The plaintiff commenced this action to foreclose a consolidated mortgage on real property owned by the defendant Elise M. Negrin (hereinafter the defendant). The consolidated mortgage secured a consolidated note executed by the defendant, in which she promised to repay loans in the total amount of $368,500. In her answer to the complaint, the defendant raised several affirmative defenses, including lack of standing and failure to comply with the notice provisions of the mortgage as well as RPAPL 1304.

The plaintiff moved, inter alia, for summary judgment on the complaint insofar as asserted against the defendant and for an order of reference. In two orders entered September 27, 2017, the Supreme Court, inter alia, granted those branches of the motion. Upon receipt of a referee's report, the plaintiff moved to confirm the report and for a judgment of foreclosure and sale. In an order and judgment of foreclosure and sale entered September 28, 2018, the court, among other things, granted the motion and directed the sale of the subject property. The defendant appeals.

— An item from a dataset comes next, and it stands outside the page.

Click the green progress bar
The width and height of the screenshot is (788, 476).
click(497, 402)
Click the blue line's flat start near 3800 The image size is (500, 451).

In moving for summary judgment on the complaint insofar as asserted against the defendant, the plaintiff failed to demonstrate, prima facie, that it complied with a condition precedent contained in the consolidated mortgage agreement, requiring the lender to send a notice of default prior to the commencement of the action. In this respect, the unsubstantiated and conclusory statements in the affidavit of an employee of the plaintiff's servicer, which indicated that the required notice of default was sent in accordance with the terms of the mortgage, combined with a copy of the notice of default, failed to show that the required notice was mailed by first-class mail or actually delivered to the notice address if sent by other means, as required by the consolidated mortgage agreement (see Emigrant Bank v Myers, 147 AD3d 1027, 1028 [2017]; GMAC Mtge., LLC v Bell, 128 AD3d 772, 773 [2015]; Wells Fargo Bank, N.A. v Eisler, 118 AD3d 982, 983 [2014]).

In addition, the plaintiff failed to demonstrate, prima facie, that it properly served upon the defendant the notice required by RPAPL 1304. The mailing required under that statute " 'is established with proof of the actual mailings, such as affidavits of mailing or domestic return receipts with attendant signatures, or proof of a standard office mailing procedure designed to ensure that items are properly addressed and mailed, sworn to by someone with personal knowledge of the procedure' " (U.S. Bank N.A. v Ahmed, 174 AD3d 661, 663 [2019], quoting Wells Fargo Bank, NA v Mandrin, 160 AD3d 1014, 1016 [2018]; see Citibank, N.A. v Conti-Scheurer, 172 AD3d 17, 21 [2019]). Here, the plaintiff proffered neither evidence of the actual mailings nor evidence of a standard office mailing procedure, but rather relied upon its servicer's conclusory and unsubstantiated affidavit averring that the notice was sent, along with a copy of the notice. This evidence failed to satisfy the plaintiff's burden (see Central Mtge. Co. v Abraham, 150 AD3d 961, 962 [2017]; JPMorgan Chase Bank, N.A. v Kutch, 142 AD3d 536, 537 [2016]). Moreover, contrary to the Supreme Court's conclusion, affidavits of service pertaining to the summons and complaint as well as the defendant's verified answer, which demonstrated that the defendant was present in the State of Florida at the time of service of those pleadings, failed to demonstrate, prima facie, that the subject property was not the defendant's "principal dwelling," so as to establish that compliance with RPAPL 1304 was not required (RPAPL 1304 [1], [6] [a] [1] [iii]; see L 2008, ch 472, § 2 [eff Sept. 1, 2008; former RPAPL 1304 (3)]; see also Flushing Sav. Bank v Latham, 139 AD3d 663, 665 [2016]; cf. Citibank, N.A. v Crick, 176 AD3d 776, 778 [2019]).

Accordingly, the Supreme Court should have denied those branches of the plaintiff's motion which were for summary judgment on the complaint insofar as asserted against the defendant and for an order of reference. We therefore reverse the order and judgment of foreclosure and sale.

In light of our determination, we need not reach the parties' remaining contentions. Dillon, J.P., Balkin, Cohen and Wooten, JJ., concur.